Renato Zacarias Silva – Biólogo, Doutor em Oceanografia Biológica, Técnico Administrativo em Educação – Zoologia

Comemora-se no dia 29 de agosto, o Dia Nacional da Visibilidade Lésbica. Esta data compreende um marco histórico de luta democrática pela garantia dos  direitos sociais desta importante parcela da sociedade, de modo a transcender a comunidade lésbica, se refletir e se estender a outras esferas da sociedade . Considerando que resistimos a tempos sombrios de extremo conservadorismo e arbitrariedades, onde vivenciamos um golpe político e jurídico no país que criou um estado de emergência, tornando-se necessário a reestruturação da democracia e ações contra todo tipo de intolerância, inclusive a lesbofobia.

Visto que, atualmente, vivemos uma época de reprodução social de sexismo, machismo, misoginia, LGBTQIA+fobia e de narrativas discriminatórias e segregacionistas Assim, palavras e ações atacam violentamente o ser Humano dentro das suas especificidades, sem a menor hesitação, ferindo a dignidade humana que é um dos preceitos fundamentais da nossa Lex Mater – A nossa Constituição Federal ou Constituição Solidária.

Considerando que a identidade de gênero é imprescindível para a dignidade e humanidade de cada individuo, a mesma não deve ser base para discriminação ou violências. No entanto, as violações dos direitos humanos em que a orientação sexual e a identidade de gênero afetam as pessoas, sejam elas declaradas ou veladas, continuam a ser uma realidade avassaladora.

A obscuridade e a obstusidade de pensamento deposita enorme peso da discriminação, por exemplo, laboral, funcional e civil sobre a população lésbica. Este peso discriminatório está atrelado também aos aspectos de sexualidade e identidade, ou seja, se a mulher lésbica é mais heteronormativa ou menos heteronormativa. É notório que aquelas menos heteronormativas (mais masculinizadas e menos cisgênero) tendem a ser mais discriminadas nos diversos setores sociais laborais e familiares. Além dos aspectos de heteronormatividade e cisgeneridade há o histórico de vida de ter nascido mulher e nossa sociedade patriarcal, masculinista, machista, misógina e androcentrada aponta as mulheres per se e lato sensu, como algo de menor valor.

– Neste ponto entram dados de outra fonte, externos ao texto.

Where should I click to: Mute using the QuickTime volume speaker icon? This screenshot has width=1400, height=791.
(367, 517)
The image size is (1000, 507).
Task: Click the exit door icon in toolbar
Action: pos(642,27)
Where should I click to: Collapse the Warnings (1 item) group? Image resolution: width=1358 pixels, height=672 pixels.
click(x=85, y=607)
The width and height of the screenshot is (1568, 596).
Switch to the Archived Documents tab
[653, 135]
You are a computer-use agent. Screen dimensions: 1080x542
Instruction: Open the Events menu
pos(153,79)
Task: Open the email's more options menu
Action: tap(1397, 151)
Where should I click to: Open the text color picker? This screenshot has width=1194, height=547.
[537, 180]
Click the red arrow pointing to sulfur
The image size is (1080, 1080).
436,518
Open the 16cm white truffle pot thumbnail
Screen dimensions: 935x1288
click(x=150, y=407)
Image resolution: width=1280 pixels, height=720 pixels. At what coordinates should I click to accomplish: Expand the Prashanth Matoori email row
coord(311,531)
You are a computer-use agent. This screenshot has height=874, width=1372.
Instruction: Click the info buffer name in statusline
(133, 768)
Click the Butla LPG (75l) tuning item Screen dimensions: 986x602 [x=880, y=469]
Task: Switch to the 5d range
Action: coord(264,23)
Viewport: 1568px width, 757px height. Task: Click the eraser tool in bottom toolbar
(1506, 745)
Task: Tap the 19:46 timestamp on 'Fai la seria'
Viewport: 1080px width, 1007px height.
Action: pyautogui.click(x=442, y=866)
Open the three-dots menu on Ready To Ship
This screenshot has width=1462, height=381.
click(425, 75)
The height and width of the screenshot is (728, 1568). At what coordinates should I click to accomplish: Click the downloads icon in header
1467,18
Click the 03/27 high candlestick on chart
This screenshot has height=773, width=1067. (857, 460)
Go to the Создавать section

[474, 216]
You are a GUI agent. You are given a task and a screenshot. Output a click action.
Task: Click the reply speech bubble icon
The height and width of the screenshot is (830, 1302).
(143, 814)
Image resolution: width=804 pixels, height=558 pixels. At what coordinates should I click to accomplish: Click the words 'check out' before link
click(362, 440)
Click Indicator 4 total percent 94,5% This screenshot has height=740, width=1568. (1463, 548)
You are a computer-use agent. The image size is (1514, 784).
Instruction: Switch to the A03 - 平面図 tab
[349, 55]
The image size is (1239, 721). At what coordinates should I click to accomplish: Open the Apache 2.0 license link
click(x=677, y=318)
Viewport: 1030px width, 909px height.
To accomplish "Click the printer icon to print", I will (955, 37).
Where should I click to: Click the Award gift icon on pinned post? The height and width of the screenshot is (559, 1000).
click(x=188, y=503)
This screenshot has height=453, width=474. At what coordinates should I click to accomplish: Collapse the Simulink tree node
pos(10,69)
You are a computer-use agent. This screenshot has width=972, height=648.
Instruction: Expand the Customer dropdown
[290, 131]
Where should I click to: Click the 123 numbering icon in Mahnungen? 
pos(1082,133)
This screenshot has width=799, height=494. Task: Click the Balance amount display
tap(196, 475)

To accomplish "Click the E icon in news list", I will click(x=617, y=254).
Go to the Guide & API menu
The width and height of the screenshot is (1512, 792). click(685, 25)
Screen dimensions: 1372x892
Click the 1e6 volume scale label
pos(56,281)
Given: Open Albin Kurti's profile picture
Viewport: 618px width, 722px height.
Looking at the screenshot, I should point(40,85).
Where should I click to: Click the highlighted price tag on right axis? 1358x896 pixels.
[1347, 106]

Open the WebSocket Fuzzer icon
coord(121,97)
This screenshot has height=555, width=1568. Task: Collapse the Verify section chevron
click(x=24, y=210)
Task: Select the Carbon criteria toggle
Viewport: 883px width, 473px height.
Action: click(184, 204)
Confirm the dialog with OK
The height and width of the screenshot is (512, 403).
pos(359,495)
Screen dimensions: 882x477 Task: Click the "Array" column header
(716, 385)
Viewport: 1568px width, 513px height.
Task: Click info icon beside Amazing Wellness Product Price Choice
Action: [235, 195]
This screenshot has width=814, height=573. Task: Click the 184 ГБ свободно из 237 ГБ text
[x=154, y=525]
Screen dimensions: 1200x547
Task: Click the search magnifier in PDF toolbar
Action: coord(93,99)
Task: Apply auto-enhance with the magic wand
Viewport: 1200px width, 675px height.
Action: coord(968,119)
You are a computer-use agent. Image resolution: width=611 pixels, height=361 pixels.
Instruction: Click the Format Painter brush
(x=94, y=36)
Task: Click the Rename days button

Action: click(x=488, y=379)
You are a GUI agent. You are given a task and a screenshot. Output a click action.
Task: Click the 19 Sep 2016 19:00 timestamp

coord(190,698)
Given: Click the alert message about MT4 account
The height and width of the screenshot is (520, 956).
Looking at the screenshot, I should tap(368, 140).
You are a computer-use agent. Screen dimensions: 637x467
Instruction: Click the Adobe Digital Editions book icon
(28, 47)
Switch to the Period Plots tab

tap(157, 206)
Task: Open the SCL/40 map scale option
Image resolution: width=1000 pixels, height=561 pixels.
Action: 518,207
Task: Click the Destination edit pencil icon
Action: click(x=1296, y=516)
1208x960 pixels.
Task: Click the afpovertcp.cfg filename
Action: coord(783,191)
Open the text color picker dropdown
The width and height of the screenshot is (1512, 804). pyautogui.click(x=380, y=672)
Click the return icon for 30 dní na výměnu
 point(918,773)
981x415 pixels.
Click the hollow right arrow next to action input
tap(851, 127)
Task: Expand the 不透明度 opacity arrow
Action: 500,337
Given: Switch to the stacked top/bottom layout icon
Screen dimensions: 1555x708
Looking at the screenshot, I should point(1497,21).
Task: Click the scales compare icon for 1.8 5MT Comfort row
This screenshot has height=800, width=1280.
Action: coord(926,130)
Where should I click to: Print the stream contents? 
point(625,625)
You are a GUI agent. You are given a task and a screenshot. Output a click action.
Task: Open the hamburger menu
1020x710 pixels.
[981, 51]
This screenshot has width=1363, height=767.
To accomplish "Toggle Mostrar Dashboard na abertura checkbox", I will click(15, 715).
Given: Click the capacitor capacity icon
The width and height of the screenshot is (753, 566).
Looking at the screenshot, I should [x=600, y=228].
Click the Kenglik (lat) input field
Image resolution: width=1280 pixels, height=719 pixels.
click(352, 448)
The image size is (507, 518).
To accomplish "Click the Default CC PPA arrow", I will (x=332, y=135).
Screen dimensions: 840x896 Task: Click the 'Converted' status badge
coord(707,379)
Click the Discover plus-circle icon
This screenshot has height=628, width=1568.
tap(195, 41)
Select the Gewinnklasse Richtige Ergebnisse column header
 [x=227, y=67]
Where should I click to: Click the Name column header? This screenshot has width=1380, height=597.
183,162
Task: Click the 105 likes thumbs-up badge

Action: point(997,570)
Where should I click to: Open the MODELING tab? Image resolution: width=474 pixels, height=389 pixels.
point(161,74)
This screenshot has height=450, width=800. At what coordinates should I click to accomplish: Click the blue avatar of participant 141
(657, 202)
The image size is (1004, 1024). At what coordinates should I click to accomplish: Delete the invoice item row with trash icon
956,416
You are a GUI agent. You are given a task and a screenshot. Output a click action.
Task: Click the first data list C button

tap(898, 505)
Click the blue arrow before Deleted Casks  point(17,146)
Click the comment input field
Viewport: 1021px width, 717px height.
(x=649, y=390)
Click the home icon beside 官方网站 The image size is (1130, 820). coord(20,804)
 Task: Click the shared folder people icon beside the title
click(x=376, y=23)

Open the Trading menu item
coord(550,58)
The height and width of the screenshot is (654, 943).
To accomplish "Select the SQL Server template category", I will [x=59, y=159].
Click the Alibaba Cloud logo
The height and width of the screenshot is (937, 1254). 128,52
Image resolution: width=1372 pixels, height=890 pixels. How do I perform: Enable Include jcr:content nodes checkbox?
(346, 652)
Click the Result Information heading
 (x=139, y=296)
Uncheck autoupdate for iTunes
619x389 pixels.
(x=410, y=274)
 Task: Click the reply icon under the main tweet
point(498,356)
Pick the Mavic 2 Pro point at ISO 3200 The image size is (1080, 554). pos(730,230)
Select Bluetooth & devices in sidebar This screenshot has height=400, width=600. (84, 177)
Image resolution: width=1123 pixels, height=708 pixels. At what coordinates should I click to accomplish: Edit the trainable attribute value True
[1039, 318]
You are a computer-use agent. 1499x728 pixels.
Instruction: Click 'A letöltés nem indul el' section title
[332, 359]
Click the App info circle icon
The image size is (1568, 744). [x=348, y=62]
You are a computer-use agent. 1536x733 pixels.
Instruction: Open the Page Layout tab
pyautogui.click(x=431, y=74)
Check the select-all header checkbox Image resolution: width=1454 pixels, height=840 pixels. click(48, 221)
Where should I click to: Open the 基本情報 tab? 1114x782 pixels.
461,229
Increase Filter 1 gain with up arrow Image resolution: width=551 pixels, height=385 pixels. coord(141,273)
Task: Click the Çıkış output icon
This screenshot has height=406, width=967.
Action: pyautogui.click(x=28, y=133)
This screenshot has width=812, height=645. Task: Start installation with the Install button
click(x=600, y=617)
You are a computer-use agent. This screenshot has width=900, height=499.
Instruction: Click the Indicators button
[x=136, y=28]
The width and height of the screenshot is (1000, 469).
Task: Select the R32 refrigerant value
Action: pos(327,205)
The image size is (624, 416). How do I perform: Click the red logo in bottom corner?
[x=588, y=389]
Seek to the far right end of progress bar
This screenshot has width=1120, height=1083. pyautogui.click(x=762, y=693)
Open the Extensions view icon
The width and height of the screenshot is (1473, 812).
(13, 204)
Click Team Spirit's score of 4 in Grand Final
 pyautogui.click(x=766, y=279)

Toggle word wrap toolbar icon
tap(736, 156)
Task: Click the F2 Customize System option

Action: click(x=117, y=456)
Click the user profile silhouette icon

Para a mulher, ser lésbica é uma mácula adicional, é a letra escarlate que brilha no seu peito para ser pária na sociedade ou o triângulo invertido que indicava os homossexuais que seriam utilizados nos horrendos experimentos genocidas nazistas. Dentro destes e outros prismas maculantes as piadas e comentários machistas e misóginos se fazem quase sempre presentes, abordando o sanctus phallus (entenda: estupro corretivo) e a suposta capacidade convertiva que o macho-humano tem de “curar” a lesbianidade com o seu “divino” pênis. Quem nunca escutou comentários como: “Ela é assim porque nunca encontrou um homem de verdade”… “Que desperdício de mulher, tão bonita, mas machorra”…”Falta para ela é algo duro entre as pernas”… É grosseiro escrever isto? Pode até ser, mas é a realidade das falas mutiladoras, ou melhor, estupradoras com as quais mulheres lésbicas se deparam ao longo da vida, dentro e fora de casa.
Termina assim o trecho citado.